GIVEN PROBLEM:
Copy the following lines verbatim, preserving every character, space, and line break.

RECORDS:
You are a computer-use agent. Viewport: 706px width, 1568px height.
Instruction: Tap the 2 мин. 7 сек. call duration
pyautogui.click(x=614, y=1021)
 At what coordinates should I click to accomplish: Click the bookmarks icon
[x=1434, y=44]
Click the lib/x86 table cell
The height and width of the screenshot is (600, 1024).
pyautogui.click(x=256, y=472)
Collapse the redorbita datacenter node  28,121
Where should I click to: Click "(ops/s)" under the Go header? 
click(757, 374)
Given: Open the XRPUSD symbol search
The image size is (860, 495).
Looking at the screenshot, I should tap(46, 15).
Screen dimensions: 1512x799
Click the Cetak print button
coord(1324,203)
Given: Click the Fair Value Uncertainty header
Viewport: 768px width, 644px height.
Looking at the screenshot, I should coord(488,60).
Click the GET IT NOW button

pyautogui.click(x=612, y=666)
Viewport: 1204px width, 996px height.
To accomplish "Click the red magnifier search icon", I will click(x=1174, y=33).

ANSWER BELOW:
You are a computer-use agent. Viewport: 706px width, 1568px height.
Instruction: Tap the 2 мин. 7 сек. call duration
pyautogui.click(x=614, y=1021)
 At what coordinates should I click to accomplish: Click the bookmarks icon
[x=1434, y=44]
Click the lib/x86 table cell
The height and width of the screenshot is (600, 1024).
pyautogui.click(x=256, y=472)
Collapse the redorbita datacenter node  28,121
Where should I click to: Click "(ops/s)" under the Go header? 
click(757, 374)
Given: Open the XRPUSD symbol search
The image size is (860, 495).
Looking at the screenshot, I should tap(46, 15).
Screen dimensions: 1512x799
Click the Cetak print button
coord(1324,203)
Given: Click the Fair Value Uncertainty header
Viewport: 768px width, 644px height.
Looking at the screenshot, I should coord(488,60).
Click the GET IT NOW button

pyautogui.click(x=612, y=666)
Viewport: 1204px width, 996px height.
To accomplish "Click the red magnifier search icon", I will click(x=1174, y=33).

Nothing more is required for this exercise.